(Task goal): Please return all of the data exactly as written.

[Dataset excerpts]
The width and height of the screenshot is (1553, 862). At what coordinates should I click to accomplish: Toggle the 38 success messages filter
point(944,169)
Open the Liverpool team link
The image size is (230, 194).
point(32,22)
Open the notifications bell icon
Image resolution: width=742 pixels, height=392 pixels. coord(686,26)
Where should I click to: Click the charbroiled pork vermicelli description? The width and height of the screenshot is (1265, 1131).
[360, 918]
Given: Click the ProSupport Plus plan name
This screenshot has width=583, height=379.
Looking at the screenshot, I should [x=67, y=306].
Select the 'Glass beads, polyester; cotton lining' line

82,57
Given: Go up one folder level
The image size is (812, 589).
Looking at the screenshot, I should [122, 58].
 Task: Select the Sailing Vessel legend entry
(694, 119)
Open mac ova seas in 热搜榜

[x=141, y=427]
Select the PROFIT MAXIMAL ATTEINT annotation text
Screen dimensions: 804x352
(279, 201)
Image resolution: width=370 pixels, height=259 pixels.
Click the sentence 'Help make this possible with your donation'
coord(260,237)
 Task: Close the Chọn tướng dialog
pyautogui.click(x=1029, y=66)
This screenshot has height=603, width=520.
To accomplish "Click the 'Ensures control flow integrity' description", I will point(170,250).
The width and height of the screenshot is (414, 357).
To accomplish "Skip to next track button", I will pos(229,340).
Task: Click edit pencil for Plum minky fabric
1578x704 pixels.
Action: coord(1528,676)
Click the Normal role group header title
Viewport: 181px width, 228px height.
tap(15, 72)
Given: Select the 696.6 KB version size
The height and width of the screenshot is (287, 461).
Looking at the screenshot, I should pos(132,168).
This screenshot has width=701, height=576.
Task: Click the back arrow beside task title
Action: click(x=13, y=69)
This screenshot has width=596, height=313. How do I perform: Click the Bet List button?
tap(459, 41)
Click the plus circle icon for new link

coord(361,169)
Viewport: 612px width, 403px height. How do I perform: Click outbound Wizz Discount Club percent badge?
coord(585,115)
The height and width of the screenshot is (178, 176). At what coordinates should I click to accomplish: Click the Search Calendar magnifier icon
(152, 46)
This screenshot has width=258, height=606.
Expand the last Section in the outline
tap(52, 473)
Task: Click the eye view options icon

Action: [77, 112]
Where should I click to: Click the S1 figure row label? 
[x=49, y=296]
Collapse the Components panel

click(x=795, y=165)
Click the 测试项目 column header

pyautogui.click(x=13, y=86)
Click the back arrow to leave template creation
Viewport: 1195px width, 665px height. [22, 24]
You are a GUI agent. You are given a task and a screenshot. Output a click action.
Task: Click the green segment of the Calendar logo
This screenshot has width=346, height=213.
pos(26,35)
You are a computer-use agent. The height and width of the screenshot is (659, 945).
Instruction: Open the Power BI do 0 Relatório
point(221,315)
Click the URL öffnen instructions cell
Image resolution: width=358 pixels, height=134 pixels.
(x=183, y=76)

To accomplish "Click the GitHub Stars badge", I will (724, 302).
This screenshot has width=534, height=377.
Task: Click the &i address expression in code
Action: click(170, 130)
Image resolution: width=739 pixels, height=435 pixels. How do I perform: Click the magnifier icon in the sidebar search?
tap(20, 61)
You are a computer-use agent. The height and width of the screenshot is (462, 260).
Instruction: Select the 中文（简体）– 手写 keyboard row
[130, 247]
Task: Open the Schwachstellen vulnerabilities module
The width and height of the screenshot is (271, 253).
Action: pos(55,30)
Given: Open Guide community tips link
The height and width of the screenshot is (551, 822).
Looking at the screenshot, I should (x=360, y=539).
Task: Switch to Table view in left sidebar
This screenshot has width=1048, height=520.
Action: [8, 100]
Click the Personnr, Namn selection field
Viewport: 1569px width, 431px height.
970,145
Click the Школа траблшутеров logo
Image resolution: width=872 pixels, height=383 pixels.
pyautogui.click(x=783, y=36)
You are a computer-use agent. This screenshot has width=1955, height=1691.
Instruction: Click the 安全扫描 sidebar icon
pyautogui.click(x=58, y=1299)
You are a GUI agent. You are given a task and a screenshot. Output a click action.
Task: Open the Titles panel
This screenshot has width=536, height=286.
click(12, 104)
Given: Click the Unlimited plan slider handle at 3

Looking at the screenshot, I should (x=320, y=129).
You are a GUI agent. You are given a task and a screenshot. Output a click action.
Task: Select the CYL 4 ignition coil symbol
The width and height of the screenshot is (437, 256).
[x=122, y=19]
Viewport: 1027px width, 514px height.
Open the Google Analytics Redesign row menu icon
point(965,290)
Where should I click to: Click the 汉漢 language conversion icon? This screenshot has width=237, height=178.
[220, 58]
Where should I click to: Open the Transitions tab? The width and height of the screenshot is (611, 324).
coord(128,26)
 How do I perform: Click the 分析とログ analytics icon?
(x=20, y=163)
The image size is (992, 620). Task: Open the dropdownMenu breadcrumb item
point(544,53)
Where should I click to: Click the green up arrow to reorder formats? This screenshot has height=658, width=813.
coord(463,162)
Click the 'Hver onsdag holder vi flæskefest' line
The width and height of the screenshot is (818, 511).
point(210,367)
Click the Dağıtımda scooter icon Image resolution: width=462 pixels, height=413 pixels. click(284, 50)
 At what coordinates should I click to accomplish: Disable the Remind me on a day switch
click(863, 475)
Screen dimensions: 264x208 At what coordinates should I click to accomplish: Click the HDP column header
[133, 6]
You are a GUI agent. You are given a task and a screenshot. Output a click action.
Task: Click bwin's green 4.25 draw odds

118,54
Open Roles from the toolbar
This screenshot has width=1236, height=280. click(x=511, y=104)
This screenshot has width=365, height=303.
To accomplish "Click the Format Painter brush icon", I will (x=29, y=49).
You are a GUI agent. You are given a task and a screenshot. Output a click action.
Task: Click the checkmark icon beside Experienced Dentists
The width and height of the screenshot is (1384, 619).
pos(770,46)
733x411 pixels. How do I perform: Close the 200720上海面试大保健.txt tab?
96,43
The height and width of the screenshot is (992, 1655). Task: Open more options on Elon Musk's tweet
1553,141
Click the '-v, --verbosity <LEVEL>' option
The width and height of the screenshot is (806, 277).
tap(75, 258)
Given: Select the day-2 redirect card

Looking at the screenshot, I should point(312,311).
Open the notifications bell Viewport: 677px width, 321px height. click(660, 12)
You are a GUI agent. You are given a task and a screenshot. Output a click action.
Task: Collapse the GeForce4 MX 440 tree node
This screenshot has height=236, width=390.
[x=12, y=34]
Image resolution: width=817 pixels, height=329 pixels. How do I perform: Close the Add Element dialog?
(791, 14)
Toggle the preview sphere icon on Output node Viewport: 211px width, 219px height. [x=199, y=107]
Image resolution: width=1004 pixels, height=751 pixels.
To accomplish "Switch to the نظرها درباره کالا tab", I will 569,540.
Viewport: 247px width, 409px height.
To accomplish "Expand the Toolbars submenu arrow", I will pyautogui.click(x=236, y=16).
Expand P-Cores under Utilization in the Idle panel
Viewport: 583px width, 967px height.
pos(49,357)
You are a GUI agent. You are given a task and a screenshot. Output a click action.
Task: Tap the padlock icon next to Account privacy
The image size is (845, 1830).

(Output of the task):
The width and height of the screenshot is (1553, 862). At what coordinates should I click to accomplish: Toggle the 38 success messages filter
point(944,169)
Open the Liverpool team link
The image size is (230, 194).
point(32,22)
Open the notifications bell icon
Image resolution: width=742 pixels, height=392 pixels. coord(686,26)
Where should I click to: Click the charbroiled pork vermicelli description? The width and height of the screenshot is (1265, 1131).
[360, 918]
Given: Click the ProSupport Plus plan name
This screenshot has width=583, height=379.
Looking at the screenshot, I should [x=67, y=306].
Select the 'Glass beads, polyester; cotton lining' line

82,57
Given: Go up one folder level
The image size is (812, 589).
Looking at the screenshot, I should [122, 58].
 Task: Select the Sailing Vessel legend entry
(694, 119)
Open mac ova seas in 热搜榜

[x=141, y=427]
Select the PROFIT MAXIMAL ATTEINT annotation text
Screen dimensions: 804x352
(279, 201)
Image resolution: width=370 pixels, height=259 pixels.
Click the sentence 'Help make this possible with your donation'
coord(260,237)
 Task: Close the Chọn tướng dialog
pyautogui.click(x=1029, y=66)
This screenshot has height=603, width=520.
To accomplish "Click the 'Ensures control flow integrity' description", I will point(170,250).
The width and height of the screenshot is (414, 357).
To accomplish "Skip to next track button", I will pos(229,340).
Task: Click edit pencil for Plum minky fabric
1578x704 pixels.
Action: coord(1528,676)
Click the Normal role group header title
Viewport: 181px width, 228px height.
tap(15, 72)
Given: Select the 696.6 KB version size
The height and width of the screenshot is (287, 461).
Looking at the screenshot, I should pos(132,168).
This screenshot has width=701, height=576.
Task: Click the back arrow beside task title
Action: click(x=13, y=69)
This screenshot has width=596, height=313. How do I perform: Click the Bet List button?
tap(459, 41)
Click the plus circle icon for new link

coord(361,169)
Viewport: 612px width, 403px height. How do I perform: Click outbound Wizz Discount Club percent badge?
coord(585,115)
The height and width of the screenshot is (178, 176). At what coordinates should I click to accomplish: Click the Search Calendar magnifier icon
(152, 46)
This screenshot has width=258, height=606.
Expand the last Section in the outline
tap(52, 473)
Task: Click the eye view options icon

Action: [77, 112]
Where should I click to: Click the S1 figure row label? 
[x=49, y=296]
Collapse the Components panel

click(x=795, y=165)
Click the 测试项目 column header

pyautogui.click(x=13, y=86)
Click the back arrow to leave template creation
Viewport: 1195px width, 665px height. [22, 24]
You are a GUI agent. You are given a task and a screenshot. Output a click action.
Task: Click the green segment of the Calendar logo
This screenshot has width=346, height=213.
pos(26,35)
You are a computer-use agent. The height and width of the screenshot is (659, 945).
Instruction: Open the Power BI do 0 Relatório
point(221,315)
Click the URL öffnen instructions cell
Image resolution: width=358 pixels, height=134 pixels.
(x=183, y=76)

To accomplish "Click the GitHub Stars badge", I will (724, 302).
This screenshot has width=534, height=377.
Task: Click the &i address expression in code
Action: click(170, 130)
Image resolution: width=739 pixels, height=435 pixels. How do I perform: Click the magnifier icon in the sidebar search?
tap(20, 61)
You are a computer-use agent. The height and width of the screenshot is (462, 260).
Instruction: Select the 中文（简体）– 手写 keyboard row
[130, 247]
Task: Open the Schwachstellen vulnerabilities module
The width and height of the screenshot is (271, 253).
Action: pos(55,30)
Given: Open Guide community tips link
The height and width of the screenshot is (551, 822).
Looking at the screenshot, I should (x=360, y=539).
Task: Switch to Table view in left sidebar
This screenshot has width=1048, height=520.
Action: [8, 100]
Click the Personnr, Namn selection field
Viewport: 1569px width, 431px height.
970,145
Click the Школа траблшутеров logo
Image resolution: width=872 pixels, height=383 pixels.
pyautogui.click(x=783, y=36)
You are a computer-use agent. This screenshot has width=1955, height=1691.
Instruction: Click the 安全扫描 sidebar icon
pyautogui.click(x=58, y=1299)
You are a GUI agent. You are given a task and a screenshot. Output a click action.
Task: Open the Titles panel
This screenshot has width=536, height=286.
click(12, 104)
Given: Click the Unlimited plan slider handle at 3

Looking at the screenshot, I should (x=320, y=129).
You are a GUI agent. You are given a task and a screenshot. Output a click action.
Task: Select the CYL 4 ignition coil symbol
The width and height of the screenshot is (437, 256).
[x=122, y=19]
Viewport: 1027px width, 514px height.
Open the Google Analytics Redesign row menu icon
point(965,290)
Where should I click to: Click the 汉漢 language conversion icon? This screenshot has width=237, height=178.
[220, 58]
Where should I click to: Open the Transitions tab? The width and height of the screenshot is (611, 324).
coord(128,26)
 How do I perform: Click the 分析とログ analytics icon?
(x=20, y=163)
The image size is (992, 620). Task: Open the dropdownMenu breadcrumb item
point(544,53)
Where should I click to: Click the green up arrow to reorder formats? This screenshot has height=658, width=813.
coord(463,162)
Click the 'Hver onsdag holder vi flæskefest' line
The width and height of the screenshot is (818, 511).
point(210,367)
Click the Dağıtımda scooter icon Image resolution: width=462 pixels, height=413 pixels. click(284, 50)
 At what coordinates should I click to accomplish: Disable the Remind me on a day switch
click(863, 475)
Screen dimensions: 264x208 At what coordinates should I click to accomplish: Click the HDP column header
[133, 6]
You are a GUI agent. You are given a task and a screenshot. Output a click action.
Task: Click bwin's green 4.25 draw odds

118,54
Open Roles from the toolbar
This screenshot has width=1236, height=280. click(x=511, y=104)
This screenshot has width=365, height=303.
To accomplish "Click the Format Painter brush icon", I will (x=29, y=49).
You are a GUI agent. You are given a task and a screenshot. Output a click action.
Task: Click the checkmark icon beside Experienced Dentists
The width and height of the screenshot is (1384, 619).
pos(770,46)
733x411 pixels. How do I perform: Close the 200720上海面试大保健.txt tab?
96,43
The height and width of the screenshot is (992, 1655). Task: Open more options on Elon Musk's tweet
1553,141
Click the '-v, --verbosity <LEVEL>' option
The width and height of the screenshot is (806, 277).
tap(75, 258)
Given: Select the day-2 redirect card

Looking at the screenshot, I should point(312,311).
Open the notifications bell Viewport: 677px width, 321px height. click(660, 12)
You are a GUI agent. You are given a task and a screenshot. Output a click action.
Task: Collapse the GeForce4 MX 440 tree node
This screenshot has height=236, width=390.
[x=12, y=34]
Image resolution: width=817 pixels, height=329 pixels. How do I perform: Close the Add Element dialog?
(791, 14)
Toggle the preview sphere icon on Output node Viewport: 211px width, 219px height. [x=199, y=107]
Image resolution: width=1004 pixels, height=751 pixels.
To accomplish "Switch to the نظرها درباره کالا tab", I will 569,540.
Viewport: 247px width, 409px height.
To accomplish "Expand the Toolbars submenu arrow", I will pyautogui.click(x=236, y=16).
Expand P-Cores under Utilization in the Idle panel
Viewport: 583px width, 967px height.
pos(49,357)
You are a GUI agent. You are given a task and a screenshot. Output a click action.
Task: Tap the padlock icon next to Account privacy
The image size is (845, 1830).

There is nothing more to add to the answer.